◆ **Problem to solve**
Every line from the top of the records through the line containing "Given: Follow the Zurück zur App link text" should be retyped exactly; the pictures should not.

◆ **Data extracts**

•••

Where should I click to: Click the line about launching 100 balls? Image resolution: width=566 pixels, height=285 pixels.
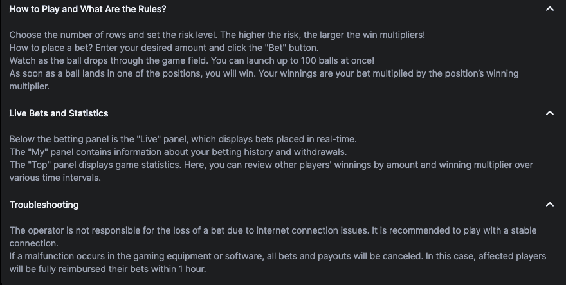192,60
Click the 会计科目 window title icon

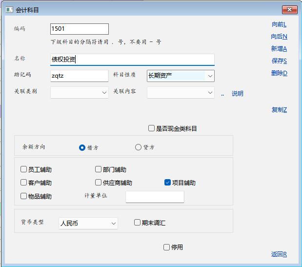click(x=9, y=9)
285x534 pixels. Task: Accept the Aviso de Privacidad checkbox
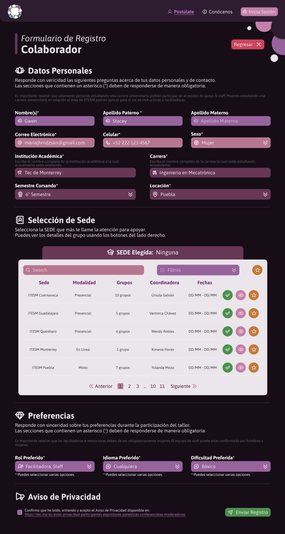click(20, 512)
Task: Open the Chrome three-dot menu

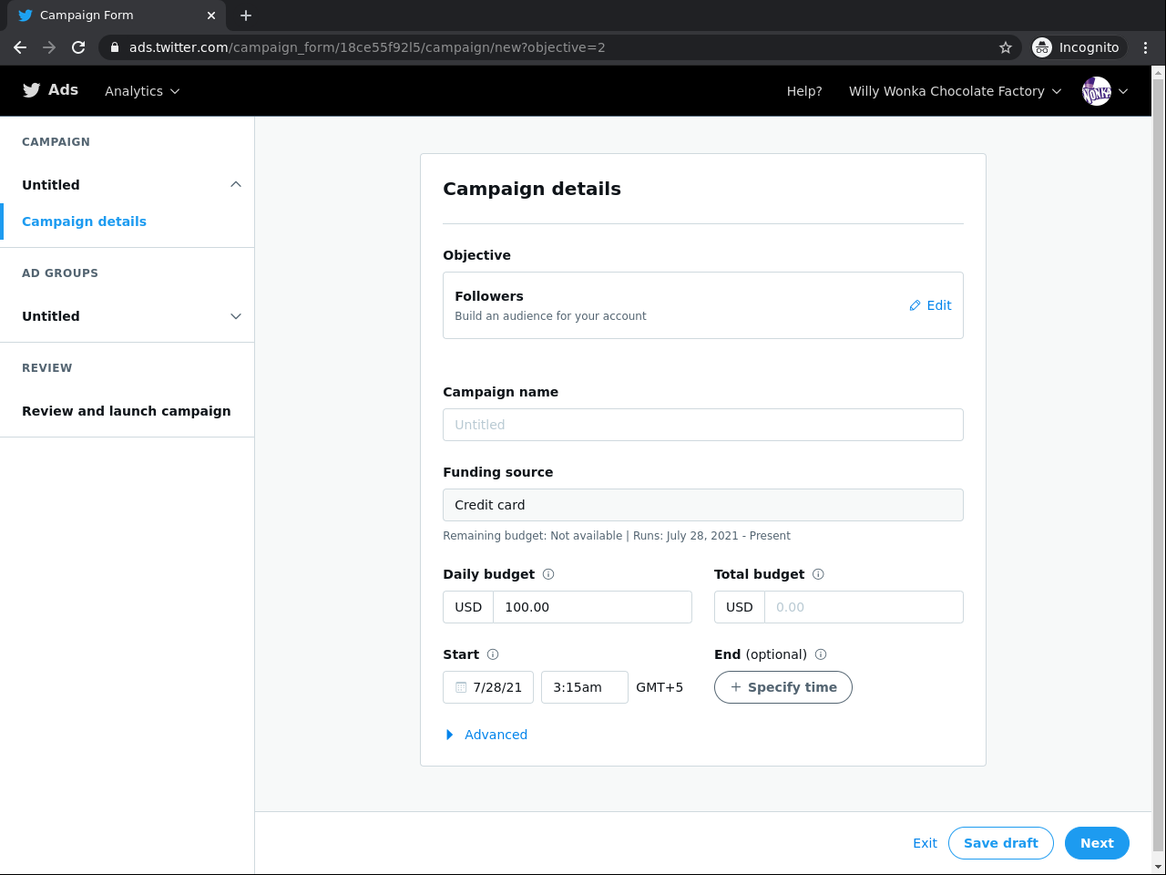Action: click(x=1145, y=47)
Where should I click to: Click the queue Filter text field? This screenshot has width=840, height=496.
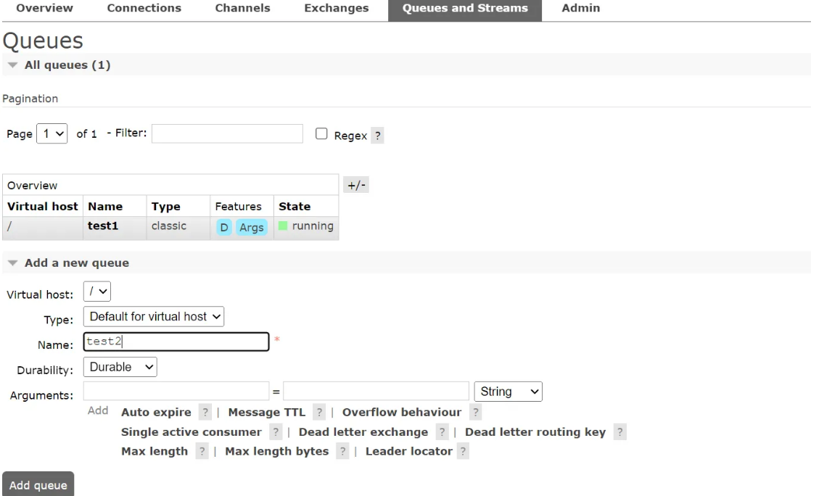click(227, 134)
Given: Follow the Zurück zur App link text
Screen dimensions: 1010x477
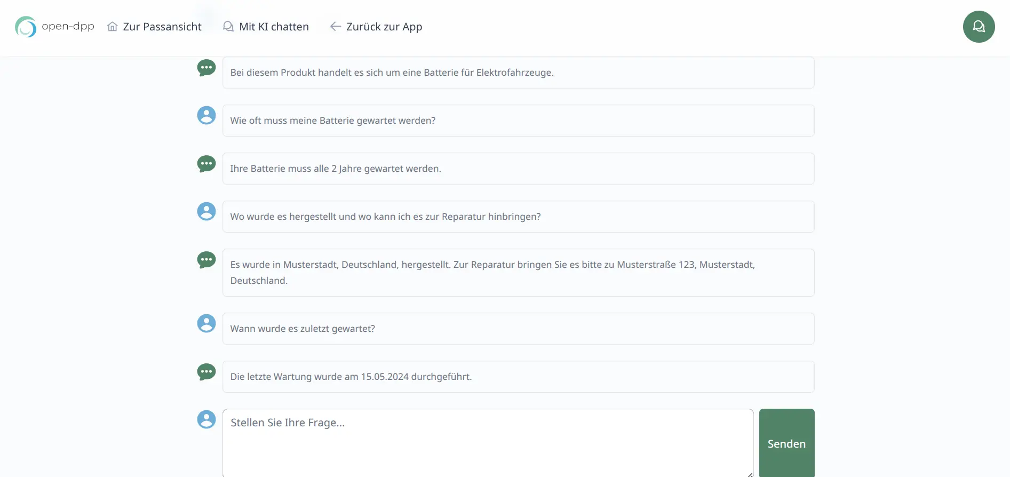Looking at the screenshot, I should tap(384, 27).
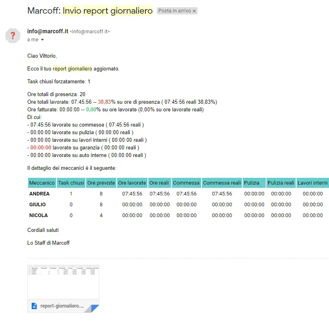The image size is (329, 324).
Task: Click the red 38,83 percentage value
Action: point(104,102)
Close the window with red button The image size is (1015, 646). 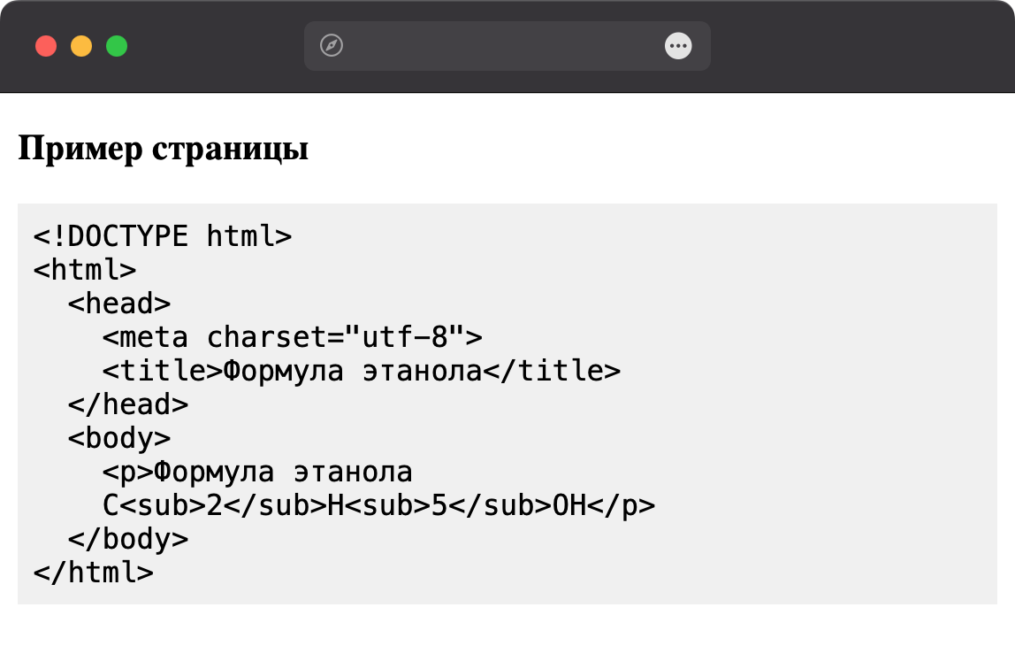point(46,46)
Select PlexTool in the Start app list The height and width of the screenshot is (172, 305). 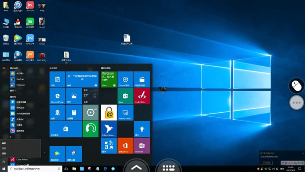point(20,79)
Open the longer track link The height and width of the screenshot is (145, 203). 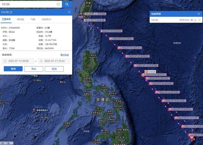[x=64, y=55]
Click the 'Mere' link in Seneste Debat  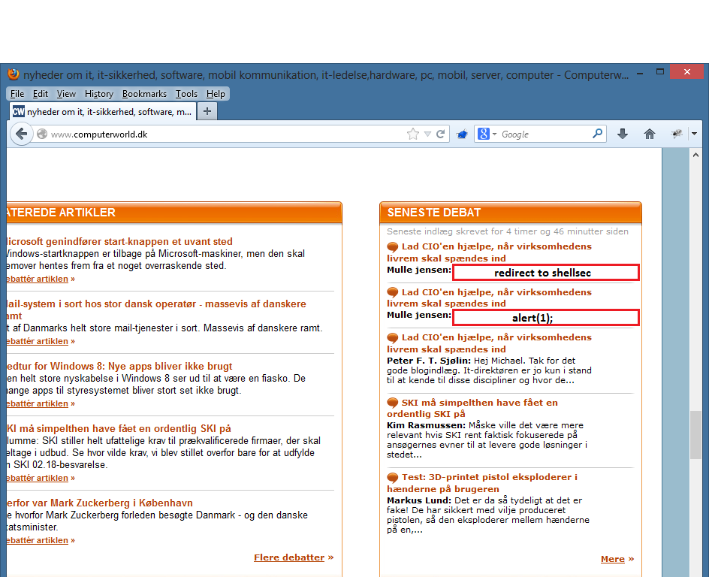612,559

•••

◆ **Task solution**
Where should I click to: Click the line about launching 100 balls? Image resolution: width=566 pixels, height=285 pixels.
192,60
Click the 会计科目 window title icon

click(x=9, y=9)
285x534 pixels. Task: Accept the Aviso de Privacidad checkbox
click(20, 512)
Task: Open the Chrome three-dot menu

Action: click(x=1145, y=47)
Where should I click to: Click the queue Filter text field? This screenshot has width=840, height=496.
click(227, 134)
Given: Follow the Zurück zur App link text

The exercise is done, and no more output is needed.